SELECTION:
--- START ---
Charles Jacob Grove (born January 22, 1980) is a former American college and professional football player who was a center in the National Football League (NFL) for seven seasons.  He played college football for Virginia Tech, and was recognized as a unanimous All-American.  He was drafted by the Oakland Raiders in the second round of the 2004 NFL Draft, and also played for the NFL's Miami Dolphins.He is now a lineman coach at Jefferson Forest High School.

Early years
Grove was born in Johnson City, Tennessee.  He played high school football at Jefferson Forest High School in Forest, Virginia.

College career
While attending Virginia Polytechnic Institute and State University, Grove played for coach Frank Beamer's Virginia Tech Hokies football team from 2000 to 2003.  As a senior in 2003, he was a first-team All-Big East selection, received unanimous first-team All-American honors, and won the Rimington Trophy, given to the nation's best college center.  In recognition of his outstanding college career as a Hokie, Virginia Tech retired his jersey number in 2006, and enshrined him in the Virginia Tech Sports Hall of Fame.
--- END ---
PROVIDED MATERIAL:
--- START ---
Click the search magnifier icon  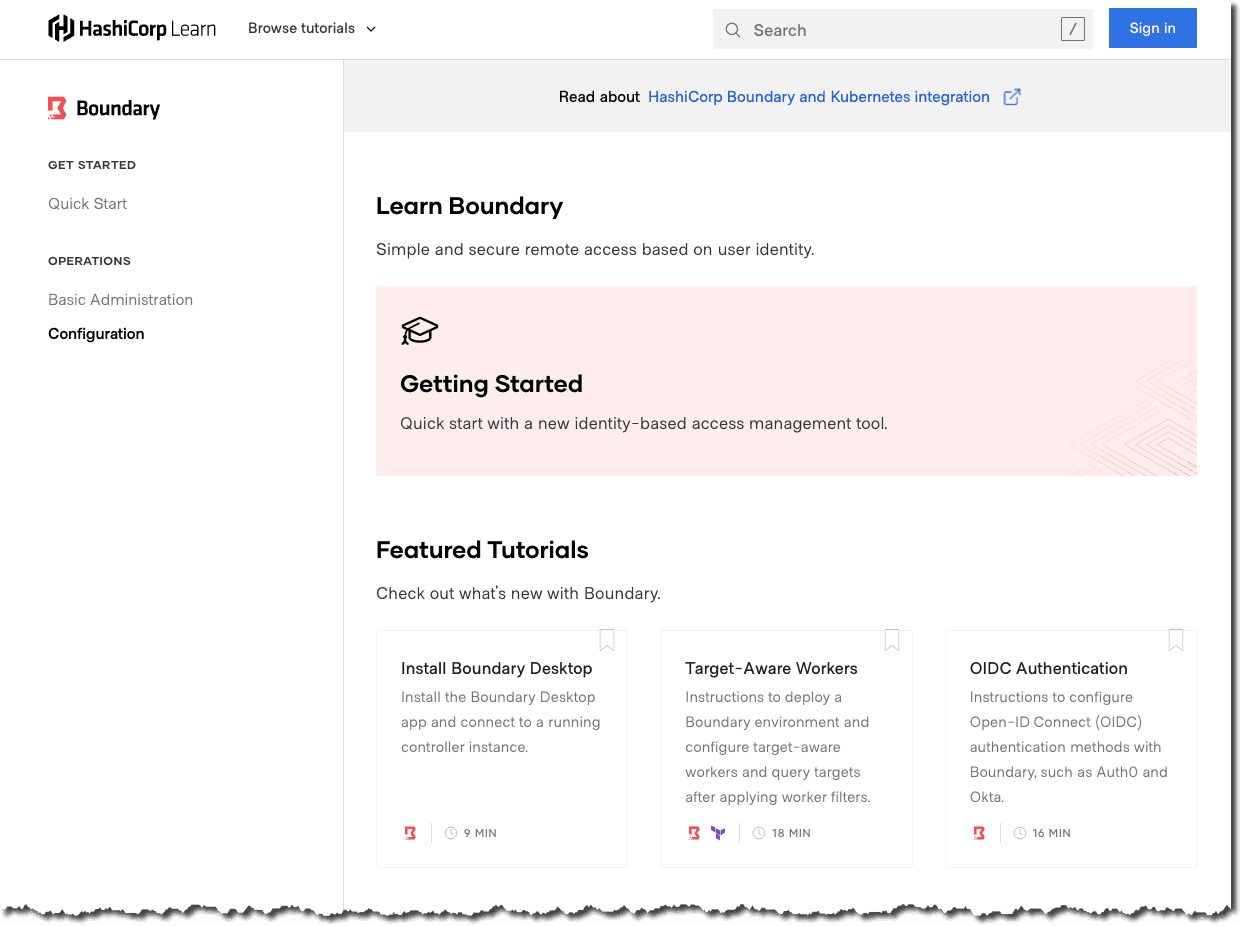tap(733, 30)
--- END ---
DIRECTION: Copy the part of the Charles Grove biography starting at "Charles Jacob Grove" and ending at "Forest High School.".

FINISHED EXERCISE:
Charles Jacob Grove (born January 22, 1980) is a former American college and professional football player who was a center in the National Football League (NFL) for seven seasons.  He played college football for Virginia Tech, and was recognized as a unanimous All-American.  He was drafted by the Oakland Raiders in the second round of the 2004 NFL Draft, and also played for the NFL's Miami Dolphins.He is now a lineman coach at Jefferson Forest High School.